Hormone replacement therapy reduces lipid oxidation directly at the arterial wall: A possible link to estrogens’ cardioprotective effect through atherosclerosis prevention
Escalante Gómez, Carlos
Quesada Mora, Silvia
Navarro Bolaños, Laura
MetadataShow full item record
Background: The first step in atherosclerosis formation is the ingurgitation of an oxidized low‑density lipid (LDL) molecule by a macrophage which then turns into a foam cell within the vascular wall and initiates a cascade of inflammatory responses. Could it be that the potential cardioprotective effect observed in women receiving hormone replacement therapy (HRT) is modulated by estrogen’s capacity to decrease LDL oxidation in the vascular wall and thus decrease atherosclerotic foam cells? Materials and Methods: Thirty‑four adult female Wistar rats were divided into three groups. All were double oophorectomized.
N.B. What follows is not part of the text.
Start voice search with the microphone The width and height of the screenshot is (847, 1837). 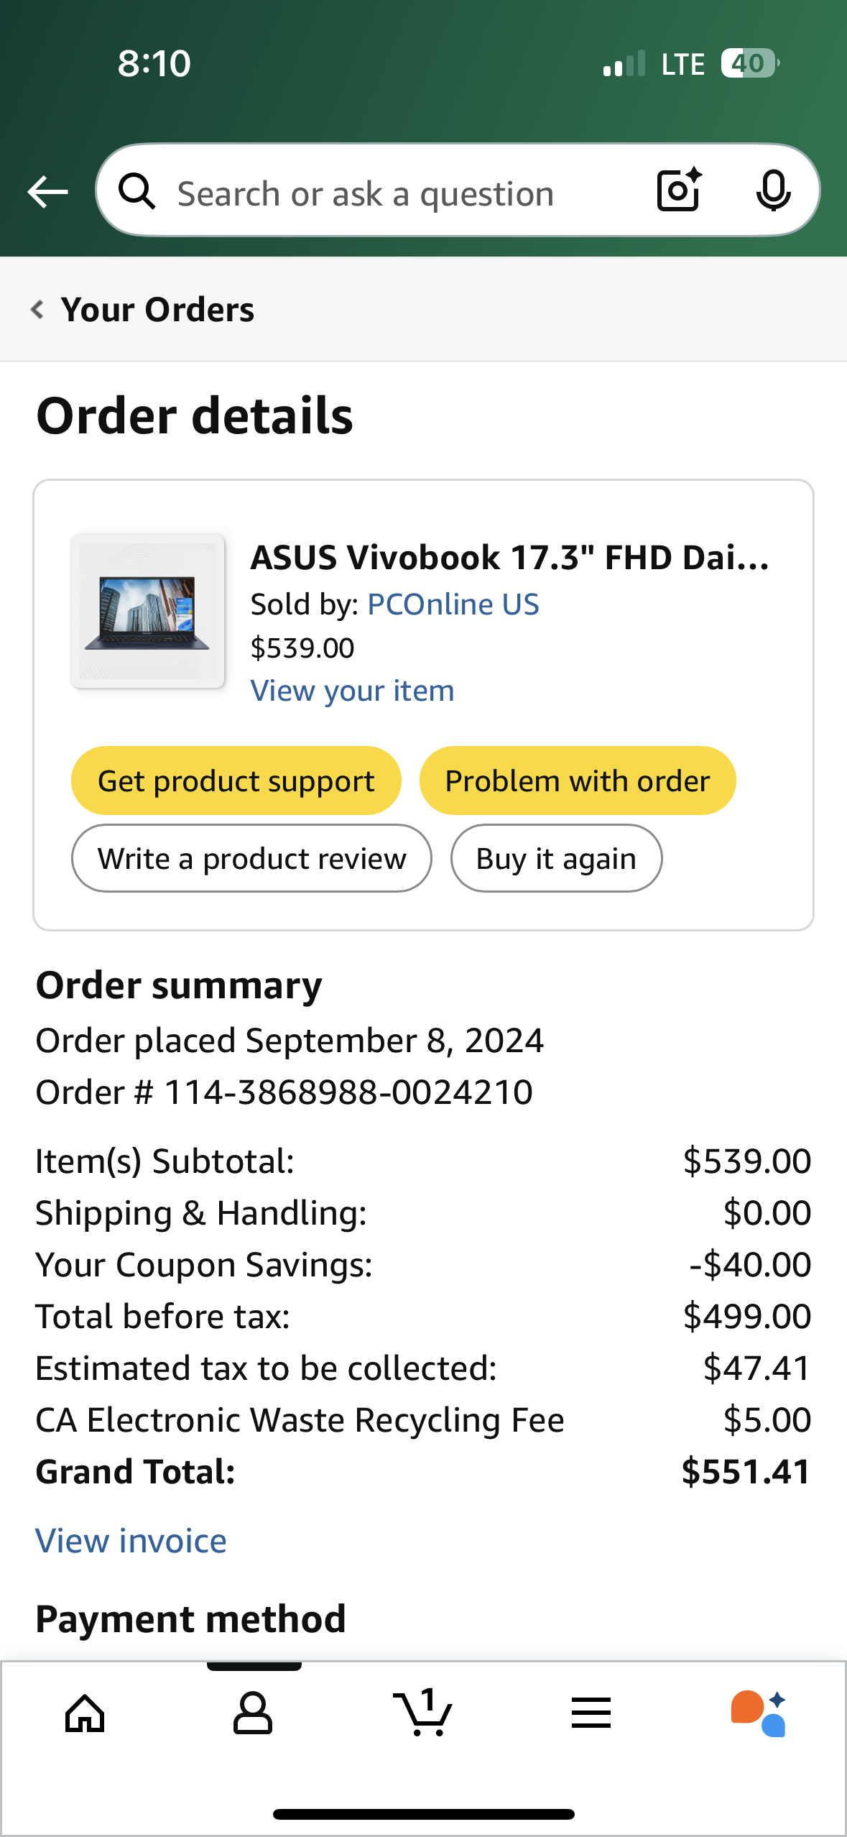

After recovery, Group 1 received Estradiol Valerate subcutaneous (SC) (2.5 mg/kg/week), Group 2 Estradiol Valerate SC (2.5 mg/kg/week) + Progesterone SC (10 mg/kg/48 h), and Group 3 Placebo SC. After 10 weeks, all rats were sacrificed and a vascular dissection performed. Malondialdehyde (MDA) was measured directly on the vascular extract to determine lipid oxidative levels and HRTs’ effect. Renal and hepatic tissue was also studied. Total antioxidant status (TAS) was measured to determine overall oxidative behavior. Results: Vascular MDA levels for Group 1 = 80.80 (±16.8) μmol/ml/g, Group 2 = 107.69 (±24.9) μmol/ml/g, and Group 3 = 140.96 (±32.4) μmol/ml/g. ANOVA (P < 0.05), with a post hoc Bonferroni corrective t‑test, showed that both Group 1 and 2 have statistically significant lower levels of MDA than Group 3. Renal tissue showed less oxidative damage in the HRT groups, while hepatic tissue showed an inverse behavior with less lipid oxidation in the placebo group. TAS decreased with oophorectomy in all groups but decreased less in both groups that received HRT compared to placebo (P < 0.05). Conclusion: HRT significantly reduces lipid oxidation directly in the arterial wall.